Epidemiology

Group B streptococci (GBS) carriage rate varies by age and ethnicity.[5][6]

Approximately 10% to 30% of pregnant women are colonised with GBS in the rectum or vagina; in the absence of intervention, around 1% to 2% of babies born to colonised mothers will develop early-onset GBS infection.[6]

Rates of invasive neonatal infection vary considerably worldwide and have fallen in the US in recent years. From 1999 to 2005 in the US, rates were in the order of 0.35 per 1000 live births for early-onset disease (0-6 days after delivery), and 0.33 per 1000 live births for late-onset disease (7-89 days after delivery).[7] However, a 2018 US-based annual surveillance report estimated a fall in early-onset cases to 0.25 per 1000 live births, and late-onset cases to 0.28 per 1000 live births. The incidence was lowest in those aged 2 to 4 years and 5 to 17 years at 0.1 case per 100,000 population.[8]

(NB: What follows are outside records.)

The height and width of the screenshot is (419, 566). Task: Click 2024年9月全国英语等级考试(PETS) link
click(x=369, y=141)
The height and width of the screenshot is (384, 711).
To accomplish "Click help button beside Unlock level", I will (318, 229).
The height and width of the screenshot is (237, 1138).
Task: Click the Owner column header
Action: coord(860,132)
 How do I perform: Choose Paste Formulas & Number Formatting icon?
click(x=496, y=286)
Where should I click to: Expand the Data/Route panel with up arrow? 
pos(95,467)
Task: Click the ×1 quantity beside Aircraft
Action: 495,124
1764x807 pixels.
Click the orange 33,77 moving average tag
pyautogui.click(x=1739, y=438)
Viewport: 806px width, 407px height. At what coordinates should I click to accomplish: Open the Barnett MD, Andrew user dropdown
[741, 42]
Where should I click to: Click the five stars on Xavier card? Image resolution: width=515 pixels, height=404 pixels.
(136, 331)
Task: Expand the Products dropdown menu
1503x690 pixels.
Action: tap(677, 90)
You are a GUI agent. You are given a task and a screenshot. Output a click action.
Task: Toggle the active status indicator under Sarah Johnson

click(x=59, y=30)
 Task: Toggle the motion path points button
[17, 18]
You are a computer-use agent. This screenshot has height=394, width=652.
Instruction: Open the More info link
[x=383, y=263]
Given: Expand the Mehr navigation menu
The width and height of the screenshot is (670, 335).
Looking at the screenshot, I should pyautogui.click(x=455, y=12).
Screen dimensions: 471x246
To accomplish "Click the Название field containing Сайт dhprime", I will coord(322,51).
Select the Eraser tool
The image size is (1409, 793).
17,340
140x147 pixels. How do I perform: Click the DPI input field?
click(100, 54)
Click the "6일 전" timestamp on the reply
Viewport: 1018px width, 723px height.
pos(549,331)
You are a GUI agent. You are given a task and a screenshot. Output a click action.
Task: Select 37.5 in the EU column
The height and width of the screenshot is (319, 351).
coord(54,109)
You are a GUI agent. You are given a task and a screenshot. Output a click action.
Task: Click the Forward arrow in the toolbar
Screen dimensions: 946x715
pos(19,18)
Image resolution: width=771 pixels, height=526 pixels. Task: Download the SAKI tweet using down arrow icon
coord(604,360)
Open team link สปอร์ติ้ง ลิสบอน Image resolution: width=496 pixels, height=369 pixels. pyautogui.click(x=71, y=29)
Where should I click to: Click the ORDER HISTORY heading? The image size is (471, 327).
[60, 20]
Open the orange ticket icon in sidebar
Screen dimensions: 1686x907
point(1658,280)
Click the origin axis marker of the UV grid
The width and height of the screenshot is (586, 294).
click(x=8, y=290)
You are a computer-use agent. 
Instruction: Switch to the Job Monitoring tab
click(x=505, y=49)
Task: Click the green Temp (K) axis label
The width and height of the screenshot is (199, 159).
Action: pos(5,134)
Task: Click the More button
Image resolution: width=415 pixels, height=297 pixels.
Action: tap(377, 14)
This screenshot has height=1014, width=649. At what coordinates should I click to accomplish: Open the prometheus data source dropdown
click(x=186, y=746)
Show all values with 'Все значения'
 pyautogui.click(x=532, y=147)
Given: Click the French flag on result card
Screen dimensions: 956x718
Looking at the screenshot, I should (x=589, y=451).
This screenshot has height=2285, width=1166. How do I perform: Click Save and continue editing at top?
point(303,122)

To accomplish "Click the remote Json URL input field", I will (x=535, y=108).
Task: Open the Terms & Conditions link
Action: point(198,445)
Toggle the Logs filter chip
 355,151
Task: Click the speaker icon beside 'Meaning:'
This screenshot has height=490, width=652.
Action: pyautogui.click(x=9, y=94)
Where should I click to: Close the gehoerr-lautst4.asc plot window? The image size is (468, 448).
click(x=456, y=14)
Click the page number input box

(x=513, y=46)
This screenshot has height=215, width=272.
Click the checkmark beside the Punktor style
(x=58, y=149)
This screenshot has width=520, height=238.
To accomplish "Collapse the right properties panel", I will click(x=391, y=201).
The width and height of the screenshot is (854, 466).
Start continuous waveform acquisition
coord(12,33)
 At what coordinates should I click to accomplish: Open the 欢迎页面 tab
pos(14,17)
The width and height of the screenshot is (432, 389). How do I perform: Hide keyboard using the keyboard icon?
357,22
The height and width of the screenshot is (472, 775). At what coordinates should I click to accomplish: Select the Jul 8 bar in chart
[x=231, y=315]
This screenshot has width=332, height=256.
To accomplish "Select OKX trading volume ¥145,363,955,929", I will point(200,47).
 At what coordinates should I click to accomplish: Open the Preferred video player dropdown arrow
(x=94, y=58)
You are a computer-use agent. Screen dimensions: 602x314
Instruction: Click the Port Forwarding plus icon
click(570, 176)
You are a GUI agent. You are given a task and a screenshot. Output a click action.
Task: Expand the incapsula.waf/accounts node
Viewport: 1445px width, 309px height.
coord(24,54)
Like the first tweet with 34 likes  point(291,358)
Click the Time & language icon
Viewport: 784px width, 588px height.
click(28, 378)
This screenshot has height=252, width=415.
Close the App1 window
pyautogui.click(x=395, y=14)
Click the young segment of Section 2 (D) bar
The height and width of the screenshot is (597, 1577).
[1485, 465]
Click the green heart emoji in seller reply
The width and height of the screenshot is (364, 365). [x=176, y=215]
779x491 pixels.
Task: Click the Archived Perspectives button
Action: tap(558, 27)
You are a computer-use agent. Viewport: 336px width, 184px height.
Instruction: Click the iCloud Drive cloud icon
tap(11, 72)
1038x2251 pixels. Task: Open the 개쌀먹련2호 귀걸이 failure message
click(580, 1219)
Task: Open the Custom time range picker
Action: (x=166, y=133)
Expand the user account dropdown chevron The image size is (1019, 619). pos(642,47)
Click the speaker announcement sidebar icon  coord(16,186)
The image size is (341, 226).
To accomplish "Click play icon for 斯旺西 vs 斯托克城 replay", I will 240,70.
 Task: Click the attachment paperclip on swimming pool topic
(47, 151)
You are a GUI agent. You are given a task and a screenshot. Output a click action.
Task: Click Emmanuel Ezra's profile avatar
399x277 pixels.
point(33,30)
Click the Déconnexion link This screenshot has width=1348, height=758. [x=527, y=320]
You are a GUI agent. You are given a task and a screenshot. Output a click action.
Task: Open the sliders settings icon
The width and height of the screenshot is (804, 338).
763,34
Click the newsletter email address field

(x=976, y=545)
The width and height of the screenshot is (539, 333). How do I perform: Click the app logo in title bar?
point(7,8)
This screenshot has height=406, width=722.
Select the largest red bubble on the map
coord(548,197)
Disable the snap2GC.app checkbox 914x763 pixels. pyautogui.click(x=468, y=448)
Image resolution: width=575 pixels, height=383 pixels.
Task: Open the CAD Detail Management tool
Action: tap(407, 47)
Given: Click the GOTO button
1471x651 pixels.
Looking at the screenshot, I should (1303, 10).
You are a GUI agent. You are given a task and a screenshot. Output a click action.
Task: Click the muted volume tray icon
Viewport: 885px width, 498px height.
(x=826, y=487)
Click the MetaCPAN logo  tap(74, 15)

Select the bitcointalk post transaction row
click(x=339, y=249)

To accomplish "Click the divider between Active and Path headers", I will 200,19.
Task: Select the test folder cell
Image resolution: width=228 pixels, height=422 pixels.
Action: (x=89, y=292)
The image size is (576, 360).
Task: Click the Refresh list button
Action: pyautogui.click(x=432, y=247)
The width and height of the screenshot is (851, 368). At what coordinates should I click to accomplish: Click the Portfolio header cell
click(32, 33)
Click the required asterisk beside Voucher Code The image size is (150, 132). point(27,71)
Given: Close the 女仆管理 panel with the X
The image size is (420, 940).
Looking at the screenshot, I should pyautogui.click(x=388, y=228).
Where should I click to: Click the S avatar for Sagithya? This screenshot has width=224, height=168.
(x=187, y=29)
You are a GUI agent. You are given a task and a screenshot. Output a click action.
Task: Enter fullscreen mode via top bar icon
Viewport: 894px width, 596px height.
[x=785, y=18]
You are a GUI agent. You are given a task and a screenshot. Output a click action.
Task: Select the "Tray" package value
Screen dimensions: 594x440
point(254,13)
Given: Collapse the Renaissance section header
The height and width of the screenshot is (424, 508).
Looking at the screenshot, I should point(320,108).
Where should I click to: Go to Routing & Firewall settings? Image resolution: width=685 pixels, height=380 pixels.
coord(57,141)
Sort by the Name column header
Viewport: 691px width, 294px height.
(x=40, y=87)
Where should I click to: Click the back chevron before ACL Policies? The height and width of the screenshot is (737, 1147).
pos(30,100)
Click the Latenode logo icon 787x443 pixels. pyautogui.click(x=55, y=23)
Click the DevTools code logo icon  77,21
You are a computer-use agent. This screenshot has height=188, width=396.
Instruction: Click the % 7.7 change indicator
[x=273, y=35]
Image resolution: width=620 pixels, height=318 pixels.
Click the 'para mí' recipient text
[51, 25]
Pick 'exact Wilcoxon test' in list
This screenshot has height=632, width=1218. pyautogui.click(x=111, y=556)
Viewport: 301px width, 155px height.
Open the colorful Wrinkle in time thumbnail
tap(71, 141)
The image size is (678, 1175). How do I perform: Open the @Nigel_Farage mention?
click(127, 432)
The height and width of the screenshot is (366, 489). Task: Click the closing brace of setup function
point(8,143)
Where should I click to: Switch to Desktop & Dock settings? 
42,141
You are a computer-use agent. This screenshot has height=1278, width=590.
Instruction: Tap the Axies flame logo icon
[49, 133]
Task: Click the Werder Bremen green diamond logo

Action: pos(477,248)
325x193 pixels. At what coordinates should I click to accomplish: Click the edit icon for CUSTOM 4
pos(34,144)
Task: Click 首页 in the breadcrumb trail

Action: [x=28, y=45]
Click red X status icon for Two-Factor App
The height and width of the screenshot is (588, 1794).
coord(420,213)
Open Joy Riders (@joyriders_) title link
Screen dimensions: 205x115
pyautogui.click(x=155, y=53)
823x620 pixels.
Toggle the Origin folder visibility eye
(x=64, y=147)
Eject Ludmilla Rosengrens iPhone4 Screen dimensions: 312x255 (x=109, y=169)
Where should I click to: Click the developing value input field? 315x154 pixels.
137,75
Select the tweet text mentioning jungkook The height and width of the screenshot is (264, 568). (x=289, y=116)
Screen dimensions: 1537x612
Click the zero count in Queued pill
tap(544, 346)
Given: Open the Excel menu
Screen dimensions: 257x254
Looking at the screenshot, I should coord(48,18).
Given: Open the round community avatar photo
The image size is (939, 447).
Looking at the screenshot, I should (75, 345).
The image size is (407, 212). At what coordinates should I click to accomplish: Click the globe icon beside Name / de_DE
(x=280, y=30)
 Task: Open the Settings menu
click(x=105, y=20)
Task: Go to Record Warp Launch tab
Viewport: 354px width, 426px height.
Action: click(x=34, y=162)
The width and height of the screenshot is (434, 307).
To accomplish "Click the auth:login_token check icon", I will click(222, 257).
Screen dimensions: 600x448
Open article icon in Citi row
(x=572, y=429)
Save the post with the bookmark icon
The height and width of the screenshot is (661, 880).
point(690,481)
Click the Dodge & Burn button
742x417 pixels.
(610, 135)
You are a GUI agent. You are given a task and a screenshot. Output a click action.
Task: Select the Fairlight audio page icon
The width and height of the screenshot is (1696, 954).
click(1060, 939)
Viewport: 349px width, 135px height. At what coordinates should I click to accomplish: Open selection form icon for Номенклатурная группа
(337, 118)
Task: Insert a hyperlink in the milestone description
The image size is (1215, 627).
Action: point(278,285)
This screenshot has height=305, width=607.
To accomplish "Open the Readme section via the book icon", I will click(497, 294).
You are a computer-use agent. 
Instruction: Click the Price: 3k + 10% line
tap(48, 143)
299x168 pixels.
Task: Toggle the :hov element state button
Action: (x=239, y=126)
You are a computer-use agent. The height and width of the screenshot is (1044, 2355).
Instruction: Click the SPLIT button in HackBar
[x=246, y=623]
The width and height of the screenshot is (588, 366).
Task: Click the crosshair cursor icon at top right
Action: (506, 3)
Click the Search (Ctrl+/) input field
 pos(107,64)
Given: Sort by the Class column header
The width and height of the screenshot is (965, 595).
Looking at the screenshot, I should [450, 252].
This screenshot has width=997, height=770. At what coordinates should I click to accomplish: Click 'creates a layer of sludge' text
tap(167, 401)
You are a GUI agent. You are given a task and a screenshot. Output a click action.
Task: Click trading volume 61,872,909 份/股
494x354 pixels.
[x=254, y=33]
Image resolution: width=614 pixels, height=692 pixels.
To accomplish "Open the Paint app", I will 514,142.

One retrospective study of hospital-recorded neonatal GBS in England found no significant change in incidence between 1998 and 2017, with an average annual incidence of 1.28 per 1000 live births (95% CI 1.26 to 1.30).[9] However, analysis of UK surveillance data shows a different picture with an increase in early-onset neonatal GBS disease from 0.28 cases (in 2008) to 0.57 cases (in 2015) per 1000 live births, and in late-onset disease from 0.11 cases (in 1991) to 0.37 cases (in 2015) per 1000 live births.[10][11] The increased infection rates of late-onset disease may relate to increasing numbers of at-risk premature infants, and are broadly similar to rates reported in Finland, the Netherlands, and Norway. Varying rates of early-onset disease may reflect the different prevention strategies; the incidence of early-onset GBS disease in the US has declined by 80% since the 1990s when intrapartum antibiotic prophylaxis against GBS began.[6][12] The figures may also be confounded in part by improved national reporting rates and mandatory surveillance.

There is an ongoing disparity between rates of infection in black and white infants for both early- and late-onset disease. US surveillance reports in 2018 estimate a rate of 0.32 versus 0.24 cases per 1000 live births for early-onset disease in black and white infants respectively, and 0.52 versus 0.22 cases per 1000 live births in late-onset disease in black and white infants, respectively.[8]

Rates of invasive infection in non-pregnant adults vary considerably between countries; however, an increasing incidence of adult GBS disease has been observed worldwide. One meta-analysis encompassing data from 1975 to 2018 reported a pooled estimated incidence of 2.86 cases per 100,000 population across North America, South America, Europe, Asia, Australia, and Africa.[13] Colonisation rates in adults are similar regardless of age, but GBS disease becomes more prevalent and more severe in people aged >65 years.[13][14]

In the US, infection in non-pregnant adults accounts for the majority of cases of invasive GBS disease, with an observed increase in incidence from 8.1 to 10.9 cases per 100,000 adults from 2008 to 2016.[5] The incidence was higher in men and increased with age.[5] Incidence in black people was significantly higher than white people overall, although the absolute rate difference declined over time and was not significant in the data from 2016.[5]